Data for the task:
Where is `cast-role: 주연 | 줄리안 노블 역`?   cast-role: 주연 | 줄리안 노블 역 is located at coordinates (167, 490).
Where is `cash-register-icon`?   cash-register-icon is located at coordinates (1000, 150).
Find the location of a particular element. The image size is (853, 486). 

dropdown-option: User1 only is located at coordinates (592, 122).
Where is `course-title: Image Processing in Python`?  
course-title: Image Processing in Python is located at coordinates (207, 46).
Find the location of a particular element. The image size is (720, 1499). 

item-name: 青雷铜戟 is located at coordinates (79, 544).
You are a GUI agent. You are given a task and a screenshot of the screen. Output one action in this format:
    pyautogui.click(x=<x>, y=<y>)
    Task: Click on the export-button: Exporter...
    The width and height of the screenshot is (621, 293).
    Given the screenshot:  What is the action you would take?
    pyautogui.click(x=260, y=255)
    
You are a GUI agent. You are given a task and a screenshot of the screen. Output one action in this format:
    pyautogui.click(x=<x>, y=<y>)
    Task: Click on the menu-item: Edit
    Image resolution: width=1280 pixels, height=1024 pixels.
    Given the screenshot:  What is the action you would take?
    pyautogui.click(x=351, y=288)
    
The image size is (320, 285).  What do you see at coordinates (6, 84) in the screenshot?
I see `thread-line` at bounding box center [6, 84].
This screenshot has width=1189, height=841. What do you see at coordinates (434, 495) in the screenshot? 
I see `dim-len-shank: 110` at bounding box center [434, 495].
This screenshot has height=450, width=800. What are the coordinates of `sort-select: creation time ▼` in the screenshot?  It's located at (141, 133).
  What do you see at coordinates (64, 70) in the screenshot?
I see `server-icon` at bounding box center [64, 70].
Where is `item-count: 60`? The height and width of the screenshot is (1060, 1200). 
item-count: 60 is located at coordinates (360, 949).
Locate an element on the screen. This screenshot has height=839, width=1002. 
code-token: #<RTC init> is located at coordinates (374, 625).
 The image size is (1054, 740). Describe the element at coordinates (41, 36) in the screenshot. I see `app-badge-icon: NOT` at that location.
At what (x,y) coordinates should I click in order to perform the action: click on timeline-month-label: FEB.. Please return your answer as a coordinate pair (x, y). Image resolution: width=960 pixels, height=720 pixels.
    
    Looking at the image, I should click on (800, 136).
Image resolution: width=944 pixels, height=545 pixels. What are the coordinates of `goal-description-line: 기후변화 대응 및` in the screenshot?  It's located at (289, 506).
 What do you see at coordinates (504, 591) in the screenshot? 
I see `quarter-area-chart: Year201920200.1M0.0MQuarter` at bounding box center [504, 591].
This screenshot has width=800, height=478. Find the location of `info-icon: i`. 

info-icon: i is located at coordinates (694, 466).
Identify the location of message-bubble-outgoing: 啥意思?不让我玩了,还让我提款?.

Work task: List every line of the rows above that contains the string "info", treating uppercase and lowercase as different.

Response for this exercise:
This screenshot has width=800, height=478. Find the location of `info-icon: i`. 
info-icon: i is located at coordinates (694, 466).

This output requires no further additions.